Any suggestions on how we can stop the painful pecking? Thanks.


----------



## Victor (Dec 18, 2004)

Hi Elkhorn pack,I am sorry your childs eye got pecked. I hope all is well. I have pet pigeons in a coop/aviary setting as wel, and most of them will sit on my head and shoulder as wel, but I always caution my grandkids or whom ever is appreciating them, never to look directly at them at that angle. The shiny eye attracts the pigeons attention. All of my bad boys do peck at me. It is just what they do. Getting him a companion may settle him down though.


----------



## Elkhorn Pack (Aug 14, 2008)

Dear Victor,
Thanks. Ours has always pecked a little bit, but last night it was so aggressive & painful--repeated pecking at my ears, my neck my arm, & then went after my daughter's eye--I was kind of disturbed.

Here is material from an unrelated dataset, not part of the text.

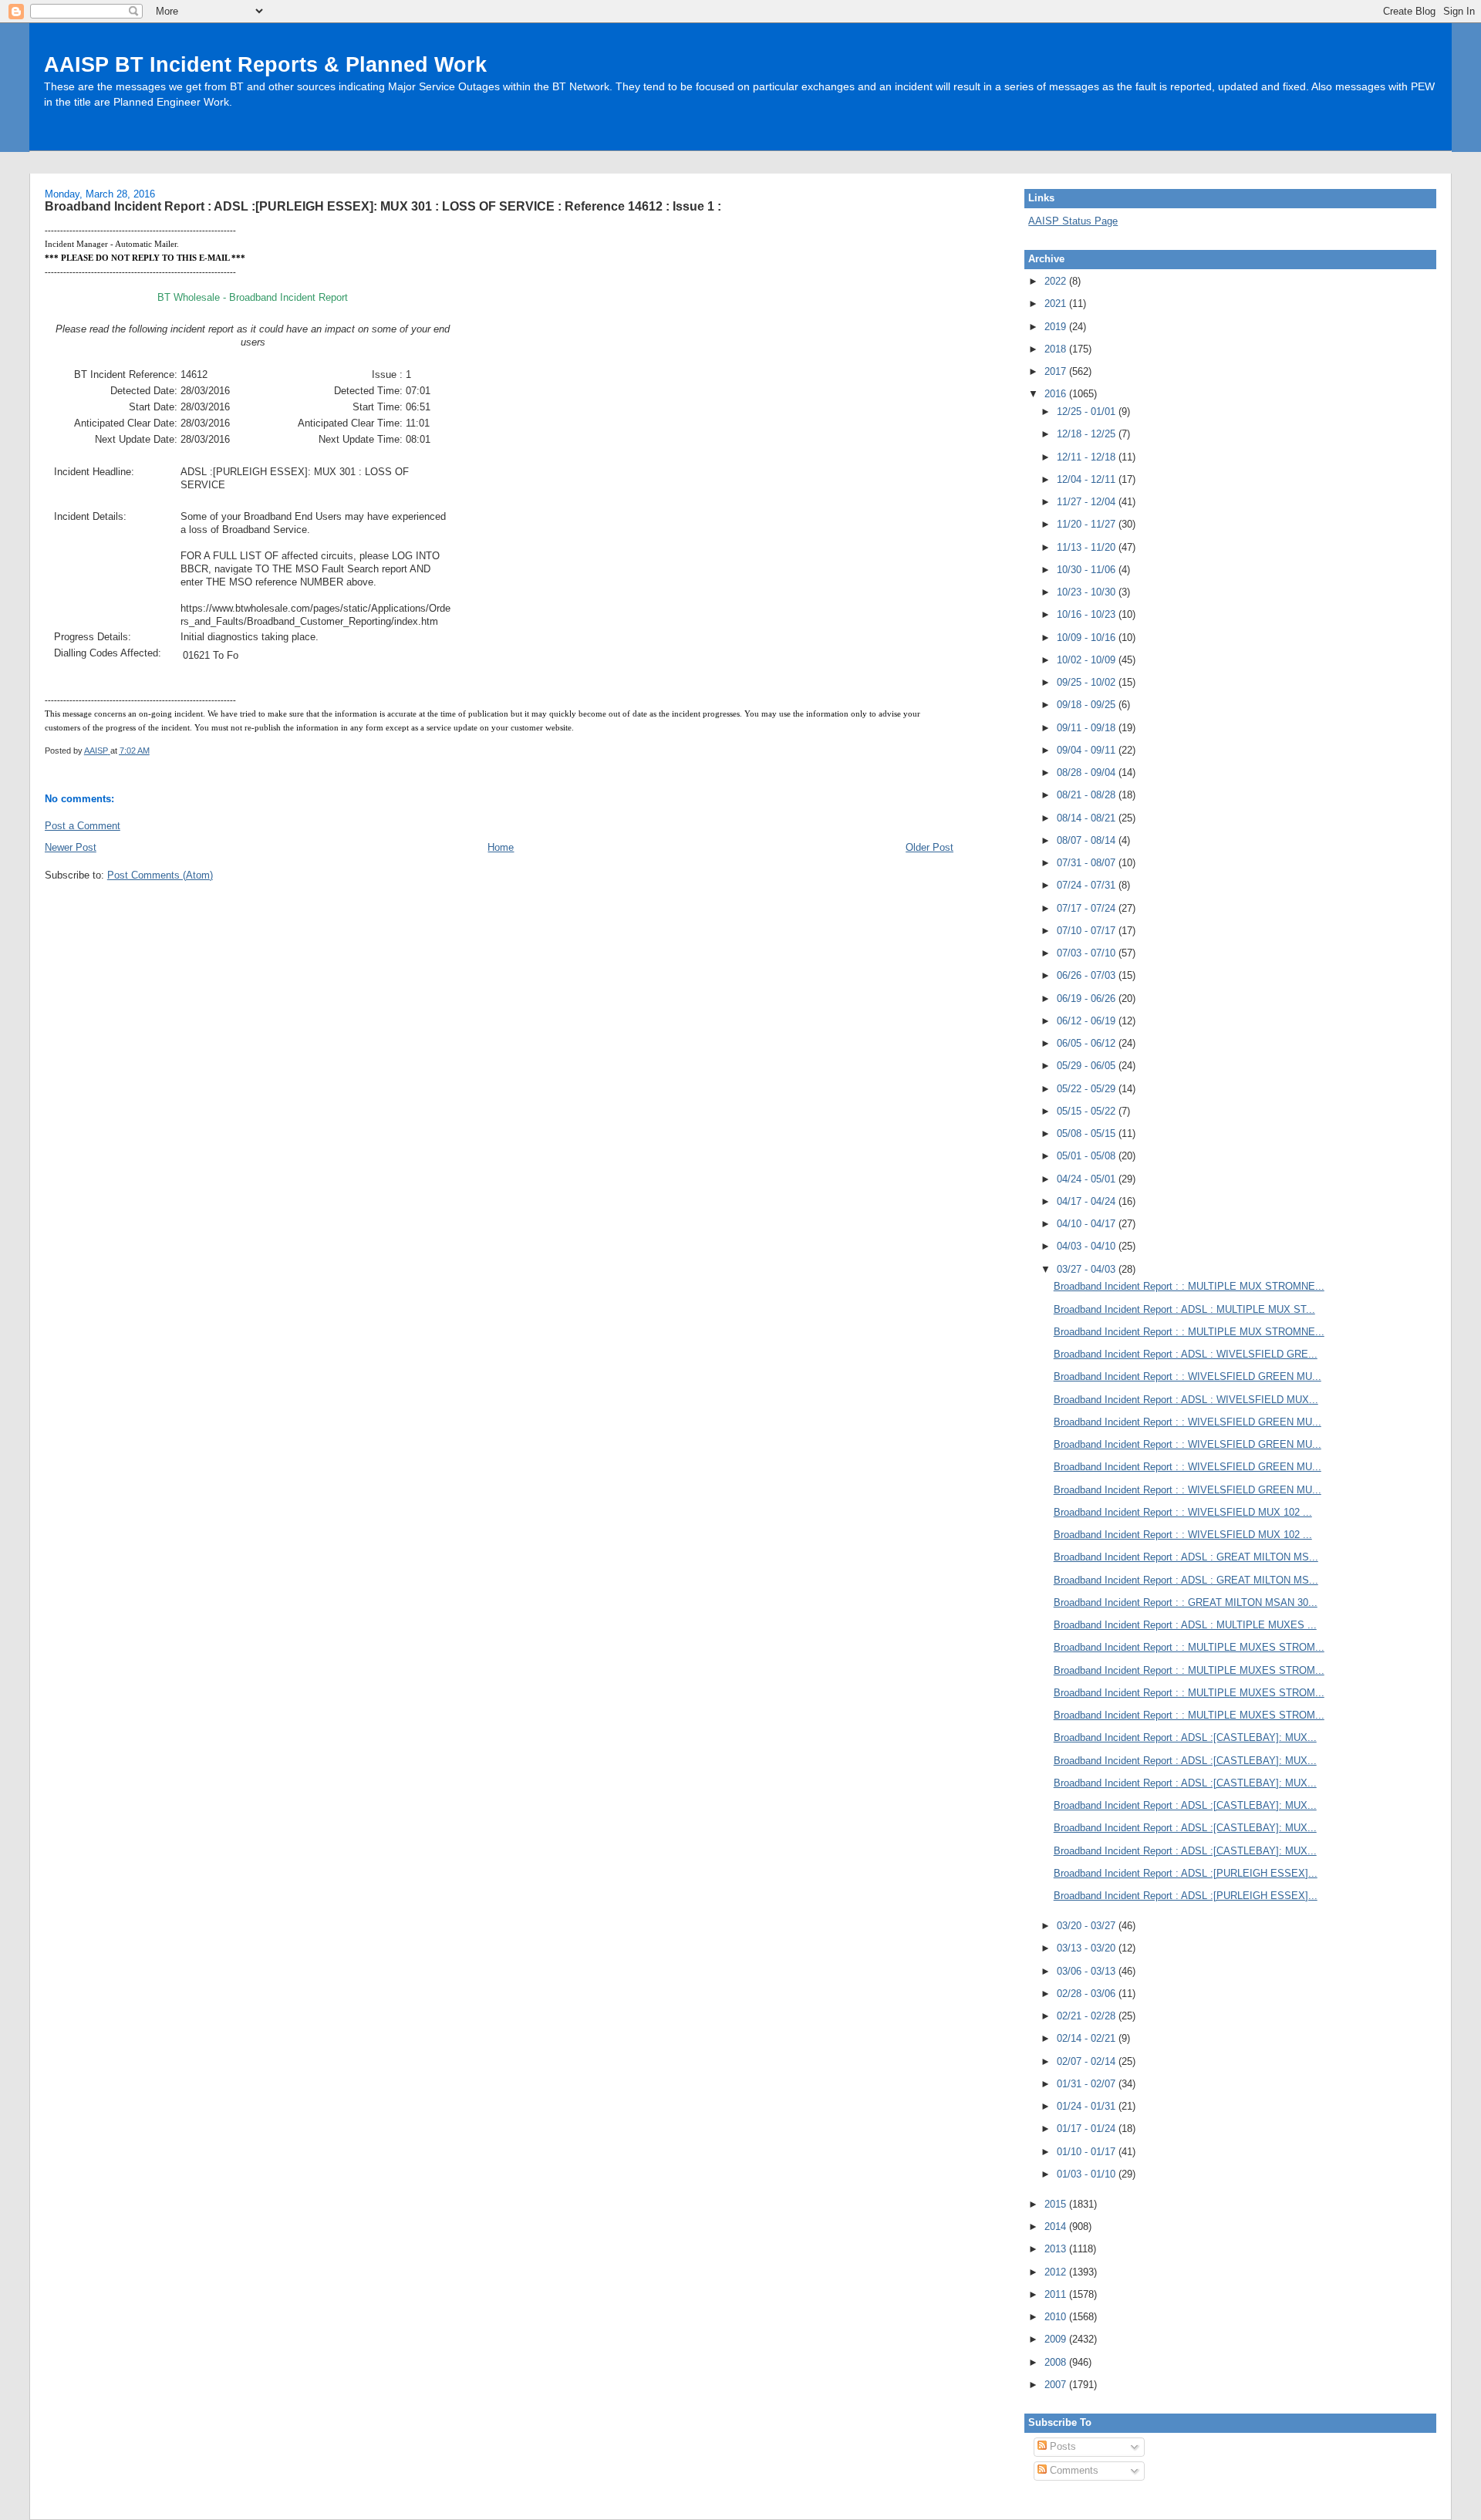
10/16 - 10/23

I'll see what we can do about a companion!


----------



## Skyeking (Jan 17, 2003)

I'm sorry to hear about the pecking.

You may have a male pigeon who is just maturing and is taking the shed as HIS territory. He thinks he owns it and you are now tresspassing, it is normal pigeon behavior. You can only stop this behavior by restriciting him to limited area and/or getting him a friend to occupy his time and share his territory. 

If you get a hen and they mate, he will also be very protective of his nesting area.


----------



## mr squeaks (Apr 14, 2005)

Your pij may very well be lonely. There are LOTS of pijies who need a good home and I'm sure that you will be able to find a mate. Our site can help AND, once you DO get another pij, we can help with any further questions. 

Best of everything from

Shi
Squeaks
Dom
Gimie


----------



## Elkhorn Pack (Aug 14, 2008)

Thanks for the comments. You know what we did? over the weekend we put the cat in the bedroom and brought the pigeon into the house to hang out with us. He poked around for a while & then sat right by me while I read a book. Very contented. For safety he has claimed my daughter's head, where he flies whenever something makes him feel insecure. She loves this of course. We have learned not to look at him while he's on our shoulders, though! And now he seems very calm & happy. I think he just wanted company. Maybe another pidge would help....


----------



## lizz (May 3, 2008)

awww,,, how great of you guys!!!! i laughed out loud about him claiming your daughter's head as his safety zone!!! i can just picture it! 

and i'll tell ya, the eye-pecking thing? a couple of times i've been darn glad my lid reflexes are as good as they are! i don't think it's a mean thing, i really do see it more as a curiosity thing. at least it is with trooper, but EEK! good idea to not look at him.

house pigeons are great, and you know you could buy him some 'clothes' so he doesn't decorate everything......he could stay in the house more!


----------